SELECTED PASSAGE:

This tete-a-tete might make for a good absurdist art film — call it My Lunch with Anatoly. Politico’s Daniel Lippman happened to be in a Georgetown restaurant at the same time as Russian ambassador Anatoly Antonov, whom Politico described in April as “Washington’s least popular man.” Antonov had company, however — former US diplomat Zalmay Khalilzad and National Interest chief Dimitri Simes.
Oh to be a fly on the wall, eh? Actually, Lippman was close enough to take notes, and offers a few highlights of the conversation. It was as odd as one would imagine a conversation with a Putin toady to be:
The Russian ambassador agreed when Khalilzad said “we need an agreement” to end the war between Ukraine and Russia. On the prospect of a peace deal, Antonov asked Khalilzad, “What would [the U.S.] like us to give up?” Khalilzad suggested that Antonov have dinner with the Ukrainian ambassador. In an apparent reference to Russia’s false claims that neo-Nazis are running Ukraine, Antonov asked Khalilzad: “You have a lot of Jewish guys in the United States. Why are they so tolerant of what’s happening in Kyiv?”
File this under “questions that answer themselves.” Antonov apparently either drinks from Vladimir Putin’s thirst-quencher and truly believes the Nazi allegations, or he’s just carrying Putin’s water by pushing that line in Washington. It’s tough to say which is worse, but it’s so far off the mark that it would be hilarious in any other context. A lot of Jewish guys in the US aren’t into wars of aggression aimed at imperial conquest, especially when the target of that aggression is a Jewish guy in Kyiv.
Of course, the official line from Moscow is that even Jewish guys can be Nazis. Remember that bon mot from Antonov’s boss, Sergei Lavrov? The Russian foreign minister doubled down on that claim by accusing Israel of supporting neo-Nazis before Putin finally apologized under pressure. Antonov’s remark reminds us that Putin and his regime still haven’t given up their clinical case of Nazi projection.

DATA FOR REVIEW:
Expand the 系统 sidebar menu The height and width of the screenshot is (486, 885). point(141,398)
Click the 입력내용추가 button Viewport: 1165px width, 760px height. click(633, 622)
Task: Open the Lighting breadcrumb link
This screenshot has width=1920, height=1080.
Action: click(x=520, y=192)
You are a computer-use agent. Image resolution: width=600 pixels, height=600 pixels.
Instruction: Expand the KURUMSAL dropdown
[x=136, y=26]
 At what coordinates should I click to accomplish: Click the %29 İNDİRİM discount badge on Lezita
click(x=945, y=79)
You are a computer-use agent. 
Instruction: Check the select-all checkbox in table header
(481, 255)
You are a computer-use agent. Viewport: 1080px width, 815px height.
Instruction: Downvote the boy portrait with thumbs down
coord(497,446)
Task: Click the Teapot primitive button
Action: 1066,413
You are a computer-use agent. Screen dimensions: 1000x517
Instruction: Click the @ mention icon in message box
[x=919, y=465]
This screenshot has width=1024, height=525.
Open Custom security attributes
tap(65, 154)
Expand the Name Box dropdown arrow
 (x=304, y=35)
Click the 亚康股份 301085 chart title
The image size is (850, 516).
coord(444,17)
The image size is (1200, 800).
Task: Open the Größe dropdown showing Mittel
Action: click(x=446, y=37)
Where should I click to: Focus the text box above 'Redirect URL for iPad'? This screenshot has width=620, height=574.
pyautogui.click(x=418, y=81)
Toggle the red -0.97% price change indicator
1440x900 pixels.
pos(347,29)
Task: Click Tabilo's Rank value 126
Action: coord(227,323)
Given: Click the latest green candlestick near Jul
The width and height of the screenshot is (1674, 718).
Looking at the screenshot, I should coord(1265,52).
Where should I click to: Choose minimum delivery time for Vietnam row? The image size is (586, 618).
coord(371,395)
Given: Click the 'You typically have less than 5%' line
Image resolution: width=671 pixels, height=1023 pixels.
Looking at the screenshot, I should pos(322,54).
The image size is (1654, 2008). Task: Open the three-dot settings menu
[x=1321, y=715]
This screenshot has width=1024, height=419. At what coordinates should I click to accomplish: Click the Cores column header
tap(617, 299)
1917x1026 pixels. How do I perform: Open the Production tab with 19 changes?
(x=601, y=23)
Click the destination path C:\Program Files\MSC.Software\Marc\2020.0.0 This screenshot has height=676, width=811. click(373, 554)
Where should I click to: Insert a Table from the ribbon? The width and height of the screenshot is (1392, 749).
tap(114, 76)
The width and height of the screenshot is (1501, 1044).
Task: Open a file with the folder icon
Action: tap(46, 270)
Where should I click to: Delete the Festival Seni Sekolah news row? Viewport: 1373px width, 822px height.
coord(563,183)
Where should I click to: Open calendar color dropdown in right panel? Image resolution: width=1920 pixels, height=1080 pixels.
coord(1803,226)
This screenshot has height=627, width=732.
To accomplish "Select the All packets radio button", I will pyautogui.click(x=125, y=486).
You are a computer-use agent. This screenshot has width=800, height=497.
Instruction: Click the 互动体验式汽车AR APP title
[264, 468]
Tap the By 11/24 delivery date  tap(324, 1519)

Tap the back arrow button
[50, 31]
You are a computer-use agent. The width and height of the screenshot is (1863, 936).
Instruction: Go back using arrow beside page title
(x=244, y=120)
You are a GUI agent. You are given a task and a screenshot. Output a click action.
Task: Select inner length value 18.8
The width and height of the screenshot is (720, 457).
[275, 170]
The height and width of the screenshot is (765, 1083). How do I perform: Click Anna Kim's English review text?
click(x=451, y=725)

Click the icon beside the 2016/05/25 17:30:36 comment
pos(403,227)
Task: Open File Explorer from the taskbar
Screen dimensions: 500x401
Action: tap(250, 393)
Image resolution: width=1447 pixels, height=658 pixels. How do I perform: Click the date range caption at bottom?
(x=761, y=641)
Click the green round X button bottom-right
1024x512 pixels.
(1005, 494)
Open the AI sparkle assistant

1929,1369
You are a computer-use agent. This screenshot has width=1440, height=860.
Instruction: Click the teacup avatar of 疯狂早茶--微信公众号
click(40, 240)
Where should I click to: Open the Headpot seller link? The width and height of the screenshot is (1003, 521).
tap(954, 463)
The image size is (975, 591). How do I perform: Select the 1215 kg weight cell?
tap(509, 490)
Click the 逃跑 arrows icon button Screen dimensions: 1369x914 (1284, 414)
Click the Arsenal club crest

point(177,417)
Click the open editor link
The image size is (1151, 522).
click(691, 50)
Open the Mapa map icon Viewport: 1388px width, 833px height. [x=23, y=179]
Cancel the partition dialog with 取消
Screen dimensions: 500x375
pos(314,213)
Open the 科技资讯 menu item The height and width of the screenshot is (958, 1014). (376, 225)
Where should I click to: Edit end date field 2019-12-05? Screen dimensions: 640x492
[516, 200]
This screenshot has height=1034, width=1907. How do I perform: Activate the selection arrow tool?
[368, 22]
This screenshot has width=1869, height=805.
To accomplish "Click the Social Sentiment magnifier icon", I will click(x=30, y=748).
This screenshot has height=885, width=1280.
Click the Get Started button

WHAT YOU HAVE TO DO:
Output the part of the passage on the Russian ambassador's Georgetown lunch that runs from "This tete-a-tete might" up to and including "chief Dimitri Simes.", word for word.

THE COMPLETED TASK:
This tete-a-tete might make for a good absurdist art film — call it My Lunch with Anatoly. Politico’s Daniel Lippman happened to be in a Georgetown restaurant at the same time as Russian ambassador Anatoly Antonov, whom Politico described in April as “Washington’s least popular man.” Antonov had company, however — former US diplomat Zalmay Khalilzad and National Interest chief Dimitri Simes.